On April 18th 1980 Rhodesia became Zimbabwe, marking the end of a brutally racist white regime and the return of African rule. All that was wrong with our country supposedly became right.
Today Zimbabwe celebrates 37 years of independent rule. This year more than any other, the proclamation rings hollow, because independent we are not and the only thing to celebrate is the bravery and boldness of those who sacrificed much in the run up to, and since 1980.
I remember independence year like it was yesteryear. My family was living in Jamaica at the time, alongside a whole load of other Zimbabwean expatriates, who had been flung to all corners of the earth by the oppressive and racist white regime of Ian Smith. We attended a ceremony to celebrate the occasion, and even as a 7-year-old, the significance of the moment was not lost on me. The adults were really serious, more serious than funeral serious as up until then, for me, funeral serious was the most serious anyone or anything could be. So this was big. When they sang the new national anthem, the pride in their voices was audible, and the emotion in their souls was palpable.
In my adult years, I came to know that many of the adults that day including my father, had left Zimbabwe when it was Rhodesia with nothing but the clothes on their backs. Some had left part-way through a higher education that their uneducated parents had sacrificed much for them to gain. Others had left families, dead and alive. But none, including both my parents, had left without the hope that one day they could return home, free, to resume their interrupted lives, and rebuild the nation they had fought for.
The Pre-independence Years
In my adult years I think back to my childhood, my pre-independence childhood, in rural Rhodesia. In my little world, with my extended family, it was a happy and safe world. But, intriguingly, all the images and memories of that time are always covered in a grey cloud, literally. There is no colour. I figured out that this cloud represented the soldiers that lurked everywhere whenever we went into town. Big white soldiers, with red faces, dirty blond hair, mean mouths and big guns held up against their green army fatigues. They watched our every move and made sure we didn’t go into the stores we weren’t supposed to shop in or the restaurants we weren’t supposed to eat in. To this day I feel nauseous at the sight of anything, absolutely anything, with the pattern of those fatigues whether green, grey or blue.
In my adult years I think back to my uncle, my youngest maternal uncle, a true ‘army vet(eran).’ He ran away at 14-years old or so to join the freedom fighters. I now imagine how heartbroken my grandparents who raised me and numerous other cousins must have felt, not knowing the whereabouts of their youngest child. They never showed us that heartbreak, or even fear for that matter, not even on the night that the white soldiers burst into our kitchen, pointing their big guns at my grandmother, probably demanding that she tell them where her son was.

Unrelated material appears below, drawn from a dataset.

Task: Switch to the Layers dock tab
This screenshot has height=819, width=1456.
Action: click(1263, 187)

In my adult years, when you hear of the brutality of civil wars across the globe, I now know that we survived that time purely by grace, My uncle did come home. I have yet to hear the story of how he turned up, but though he must have seen some very ugly things he came back with more joie de vivre than I remember him disappearing with. I saw him every time I went back on vacation; every time until 1996. That was the last time I saw him alive. He had survived a brutal war only to die, one day before Zimbabwe turned 17, at the hands of a regime equally inhumane, an African-led government that failed to respond to the AIDS epidemic, waging war, this time against its own.
Today that war rages on with different rules of engagement, but a war nonetheless. The shops and restaurants may now be open to all, but far from all can pay for anything therein. The country has run out of money for the 2nd time in 10 years and this time round the government issues a worthless currency, saving the real money for themselves of course. No one who holds a decent job gets paid at the end of the month, any month in fact. To get paid you need to run a hustle or be connected to someone in power. And the icing on the cake, those same people in power say it’s okay to use goats – as in livestock goats – to pay for school fees, while they use the country’s money to fund their children’s education at elite schools around the world.

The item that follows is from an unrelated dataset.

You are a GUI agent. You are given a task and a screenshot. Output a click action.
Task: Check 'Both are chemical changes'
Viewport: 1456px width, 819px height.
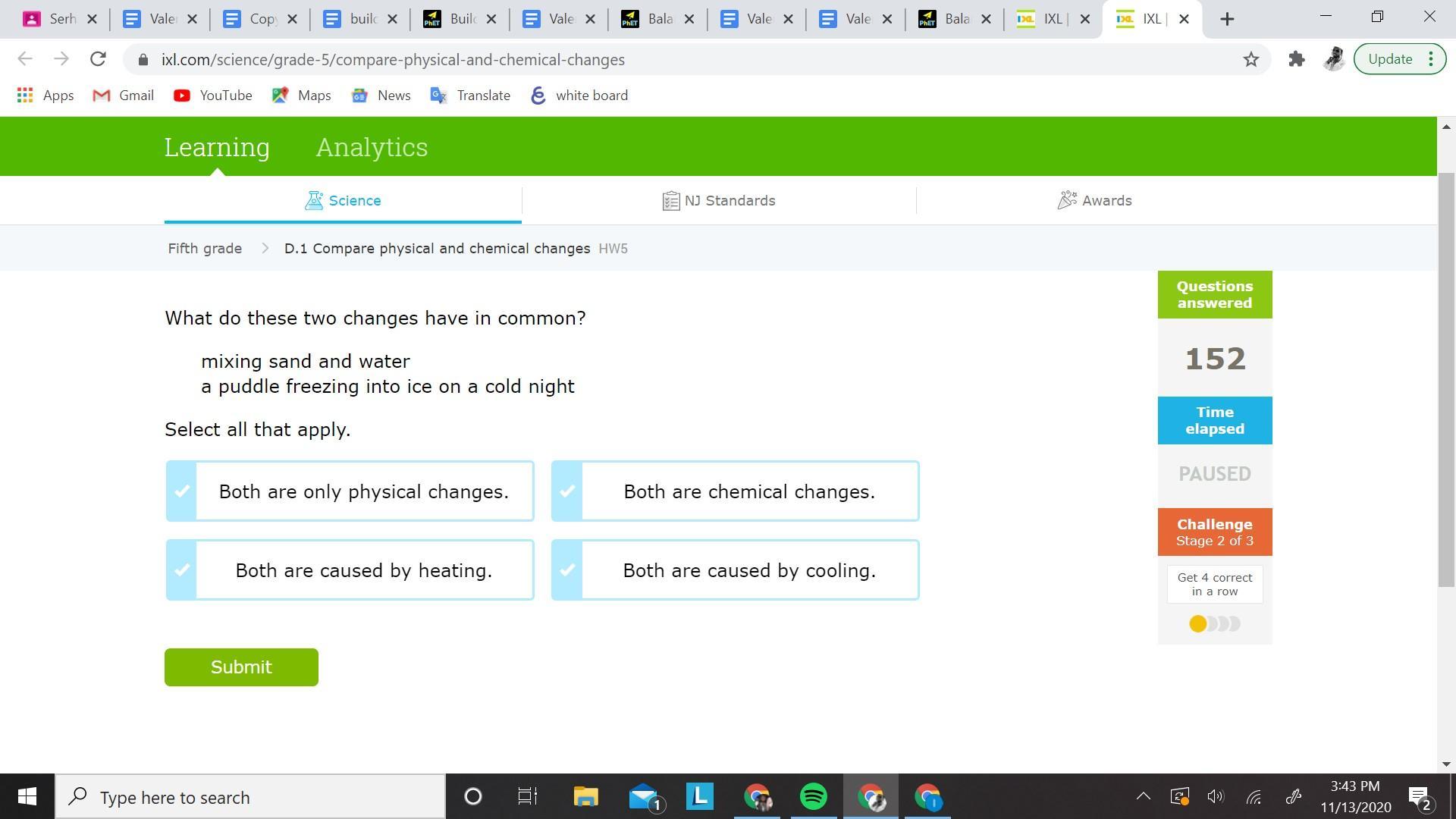(x=735, y=491)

There is no infrastructure: if you have water and electricity at the same, by default you must be living in the presidential residence. The best roads are at the airport to impress visitors or in the president’s constituency. The capital city is a shadow of its former self. The offspring of the wealthy elite boast that they have never set foot in Harare – way below their worth to do so.
In 2017, any voice of dissent is shut down, imprisoned or disappears. Worse still, the masses are so broken that they have no faith in anyone who stands up to the regime. Where are the leaders in waiting? Not allowed and nowhere to be seen. When they do manage to rise, they somehow falter as there is no fertile ground for their growth.
Today, a Facebook friend posted a video of part of the Independence Day proceedings in Zimbabwe. A procession of middle-aged men, surrounding one very old man, shuffles along to the beat of a brass band playing what I call afro-imperialist music – dreary, overbearing, repetitive, with bars reminiscent of the old colonial days, trumpets on the verge of screeching and drums too loud. These are the ruling elite, Zimbabwe’s new oppressors. Fatigues have been replaced by suits and the weapon of choice is now the dollar. Their mouths remain mean but now their faces are black and their heads bald. There isn’t a woman or young person in sight. Everyone is serious, funeral serious, because this time round there is everything to mourn and nothing to be proud of.
Zimbabwe at 37 – independent she is not.